Verano. El viento de Poniente, todavía fresco a estas horas de la mañana, trepa veloz por las escaleras de mi casa abierta de para en par. Todavía temprano se puede aprovechar la frescura que viene de las tierras del interior para sacar el aire recalentado y la humedad de la casa. Frente a la pantalla de mi ordenador retoco las fotos que tomé desde la magnífica atalaya que es el Monduver.

La montaña, las montañas, son mi referente. Algún instinto de cazador explorador deberé de llevar en mis genes que me hace sentir feliz cuando recorro las montañas o salgo de viaje. Afortunadamente tuve la suerte de recobrar esa libertad perdida de la infancia cuando decidí volver a las cumbres.

La vida ha pasado rápida. En esos años que van de la juventud a la madurez, el trabajo y el cuidado de mi hija me impidieron poder saborear esta libertad que dan las cumbres y que había perdido. Me gustaba compartir con mi hija esas mañanas de sábado en las que, con su carrito primero o de la mano después, salíamos a pasear por Gandía o nos íbamos a cualquier piscina prestada a disfrutar estando juntos. La familia y las rutinas nos atrapan y nos alejan de nuestro yo más íntimo.

¡Cómo se nos escapan los años! Todo este tiempo he vivido un torbellino de aconteceres diarios, he crecido como persona en ese ir y venir en viajes que me han llevado a lugares muy lejanos o he sufrido las cadenas de la responsabilidad. Mis padres, ese faro tranquilizador, esa cala de aguas quietas que tuvo mi vida, se disolvieron en las aguas del tiempo entre dolor y sufrimiento: decandencia. Mar, mi hija, siguió los pasos naturales de toda persona y construyó un mundo donde nosotros somos ese mismo faro que yo tuve, pero navegando primero junto a la costa y, después, lejos de la tierra que la vio nacer. En un año han sido pocos los días en que la hemos visto. Troy, mi querido perro, mi compañero de rutas, tan añorado, se fue haciendo viejo y, un día, vimos que de él sólo nos quedaban sus cenizas.

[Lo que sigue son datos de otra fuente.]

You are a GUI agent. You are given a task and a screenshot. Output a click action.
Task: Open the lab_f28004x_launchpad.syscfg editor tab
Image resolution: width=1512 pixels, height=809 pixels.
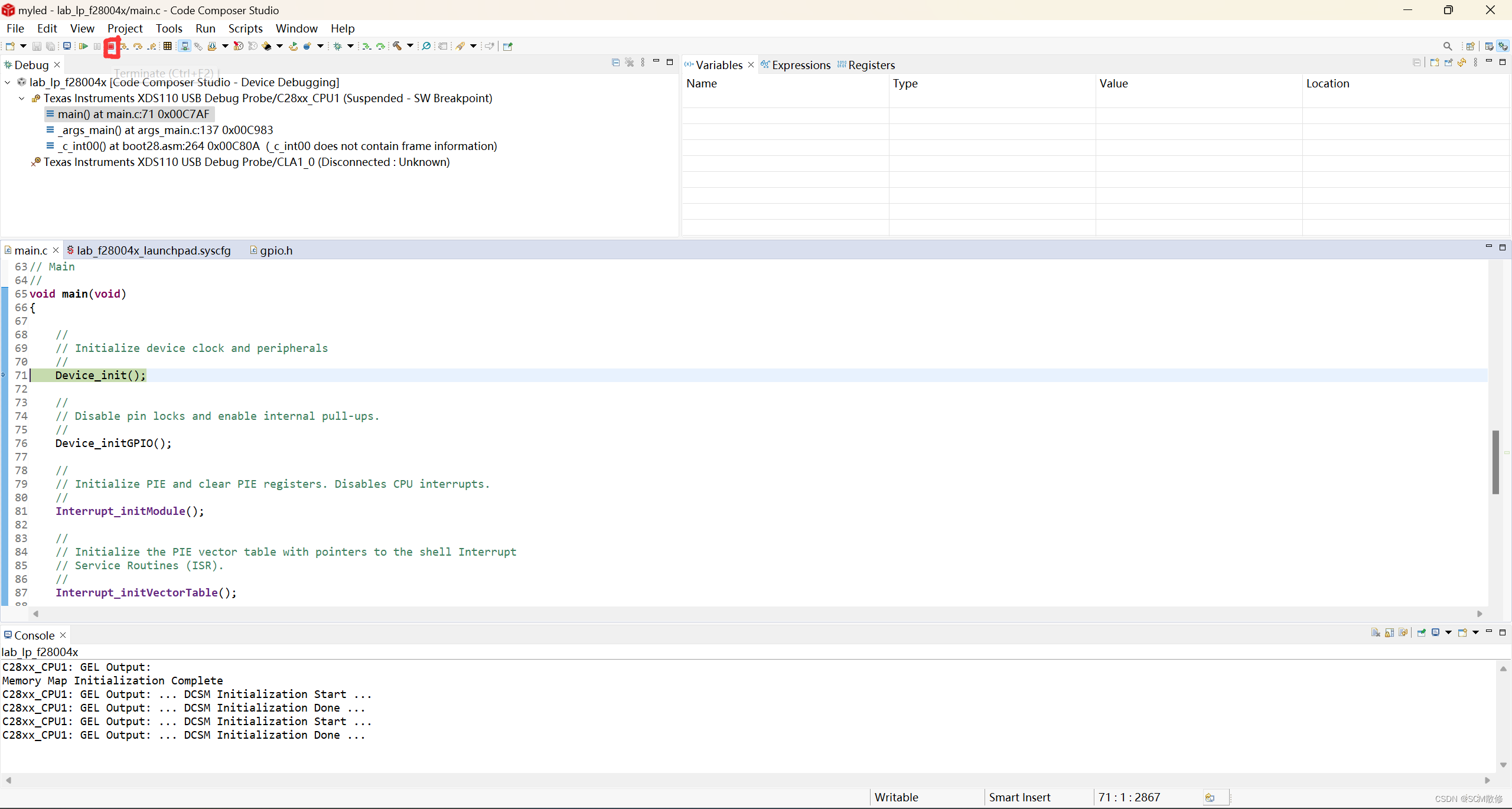[x=154, y=250]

La casa está vacía. El mundo que fue se desvanece y llega un mañana incierto. El futuro por definición siempre lo fue, siempre lo es.

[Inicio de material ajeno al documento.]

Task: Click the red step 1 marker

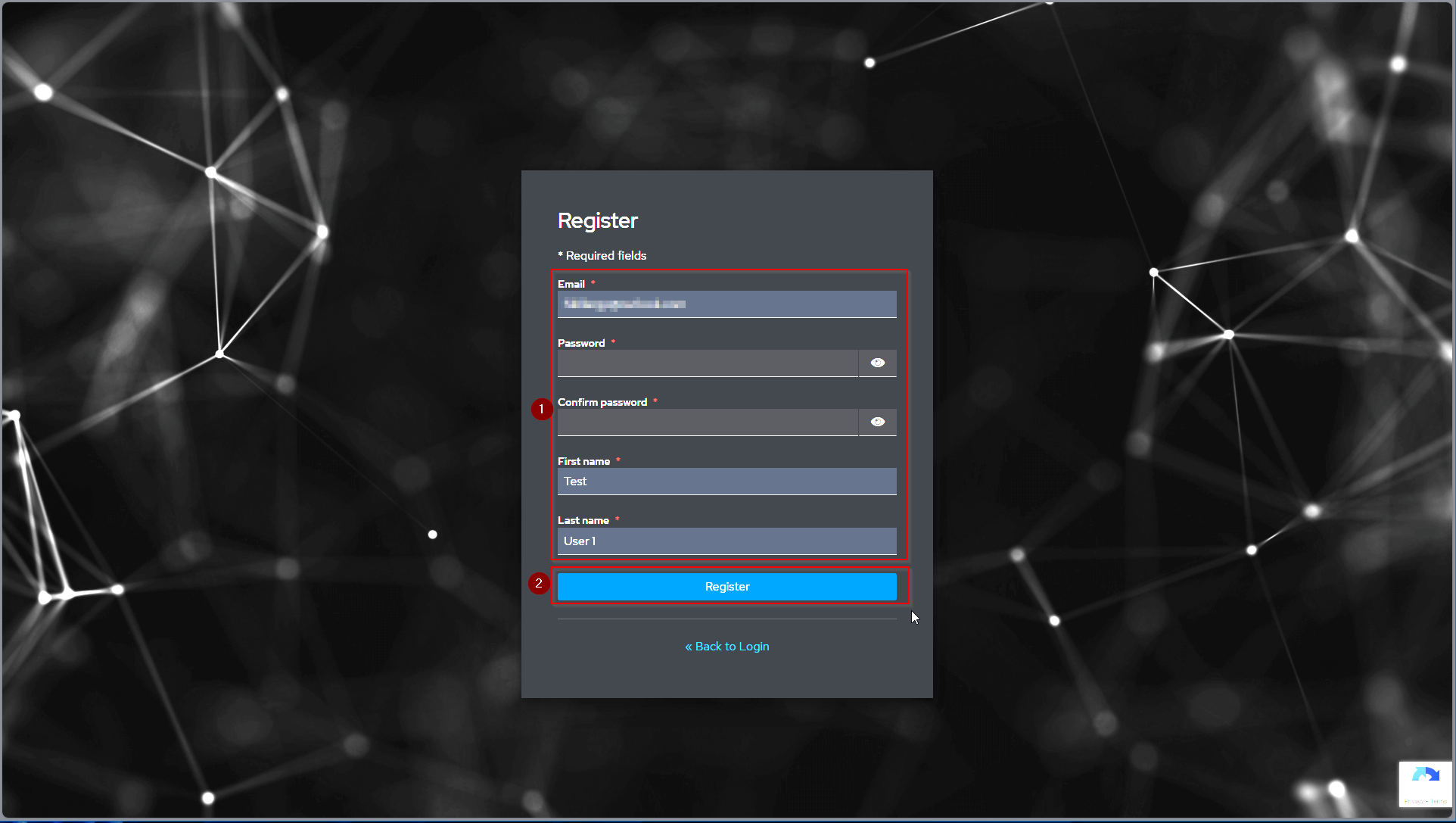Action: click(x=542, y=410)
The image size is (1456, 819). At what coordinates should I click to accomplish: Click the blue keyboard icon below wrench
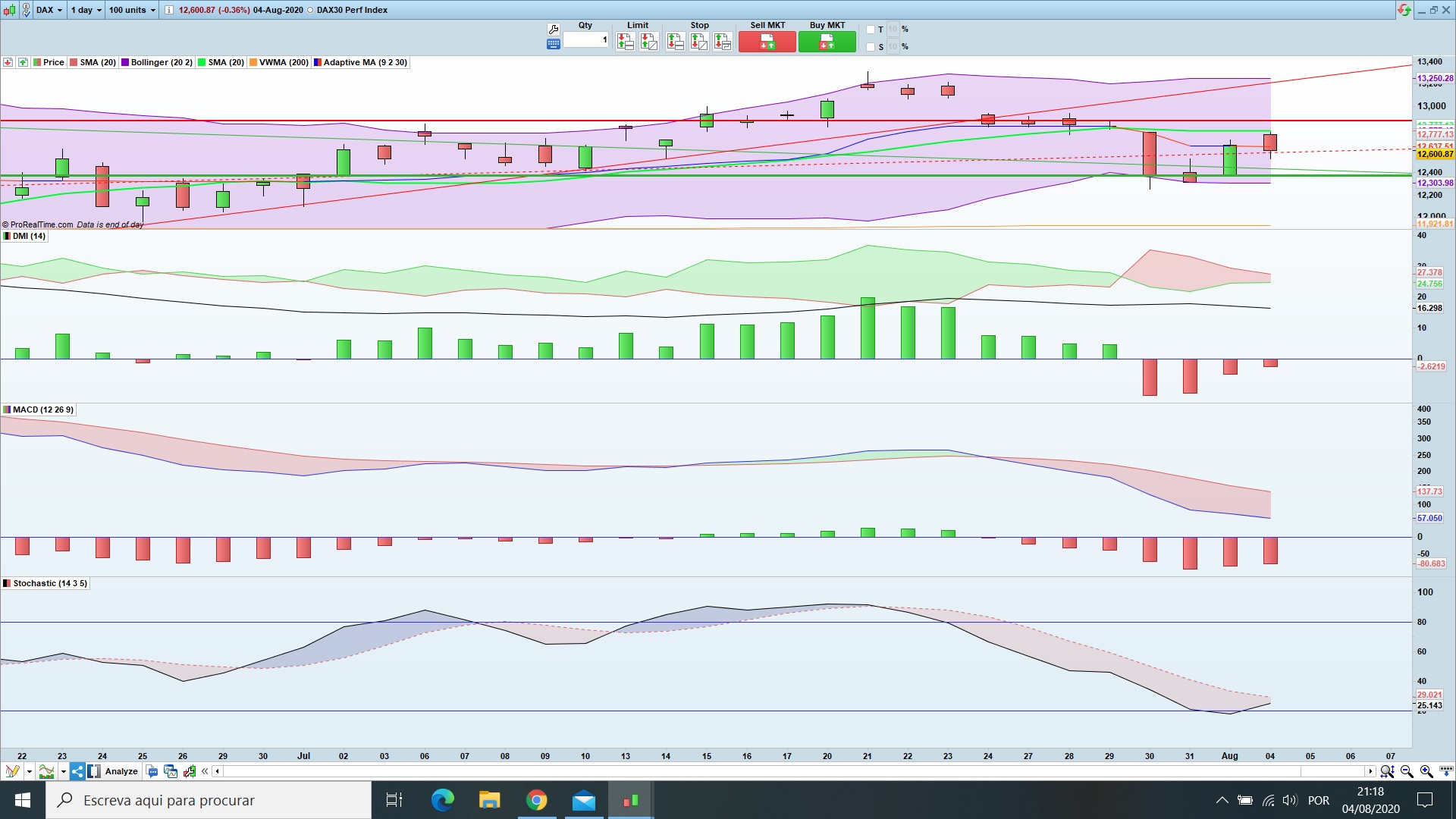[x=553, y=44]
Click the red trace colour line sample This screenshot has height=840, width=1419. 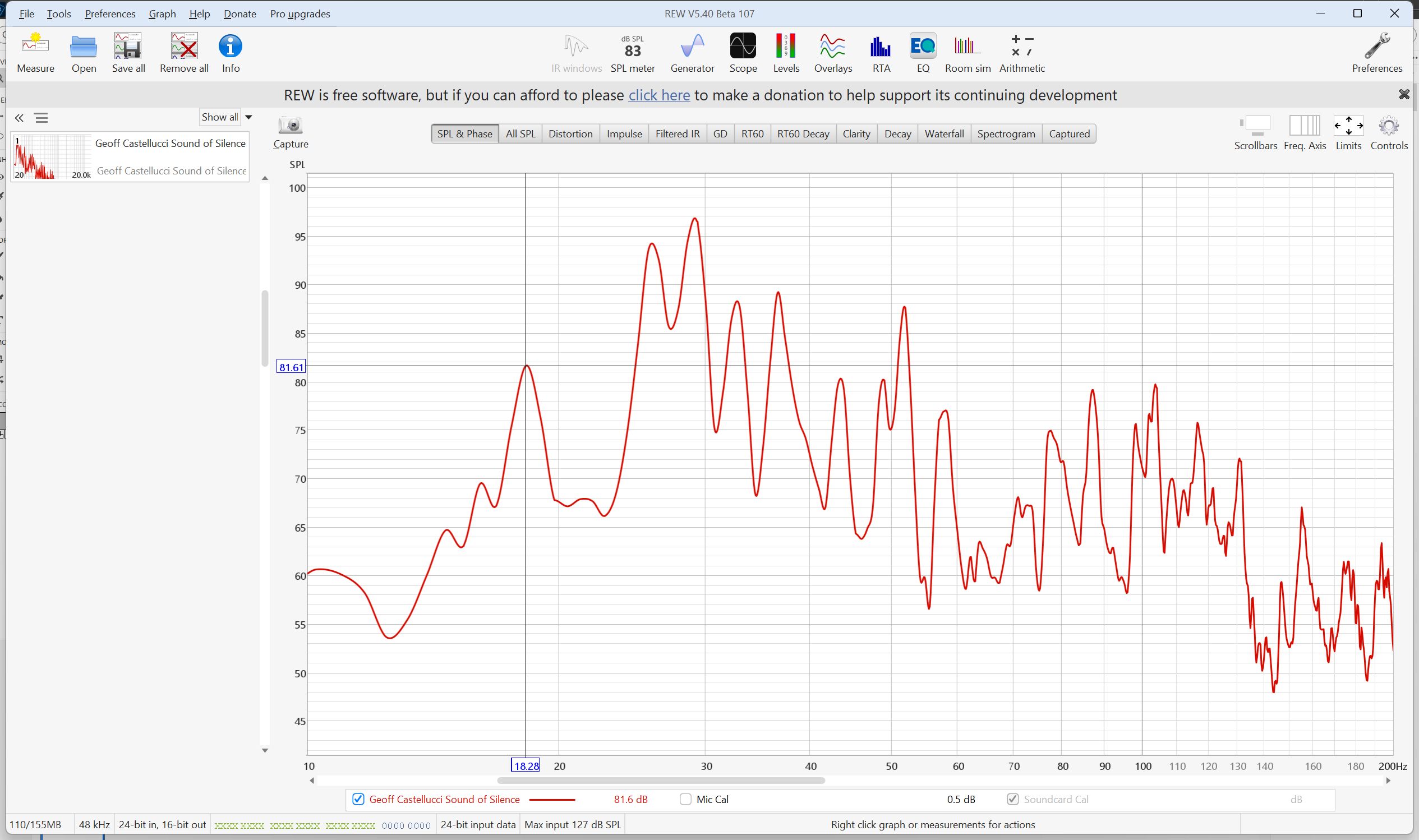[x=552, y=799]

Cuando vuelvo a las montañas olvido lo que soy y recuerdo quien sigue ahí dentro. Olvido a ese hombre de pelo blanco que sonríe en las fotos y siento renacer el niño, el adolescente, la persona joven que fui.

Ibiza. Siempre me hablaron de Ibiza como esa tierra que los montañeros, con suerte, podían ver flotando en el horizonte los días de atmósfera clara. Su visión siempre era fascinante y un regalo inesperado tras el esfuerzo de una ascensión. Me imagino en tiempos pretéritos la sensación de misterio al ver unas montañas perdidas en el mar. La vida es un viaje y son precisamente esos lugares inalcanzables los que nos hacen soñar y nos empujan a escapar más y más lejos, más y más alto.

Ayer Ibiza flotaba en un mar de plata, escondida entre nieblas. Como siempre haciéndonos soñar. Los insectos, la mariposa colibrí, iba de flor en flor en ese tranquilo acontecer de una naturaleza de la cual no somos más que obervadores privilegiados pero por poco tiempo.

Solo deseo seguir teniendo sueños, ilusiones, cosas pequeñas e íntimas que me hagan desear seguir adelante. Seguir teniendo fuerzas para lograr metas, aprender, perseverar y luchar por lo que vale la pena. El tiempo escapa. Ibiza flota eterna en un mar de oro esperando a todos aquellos que no se conformen con sobrevivir en el llano.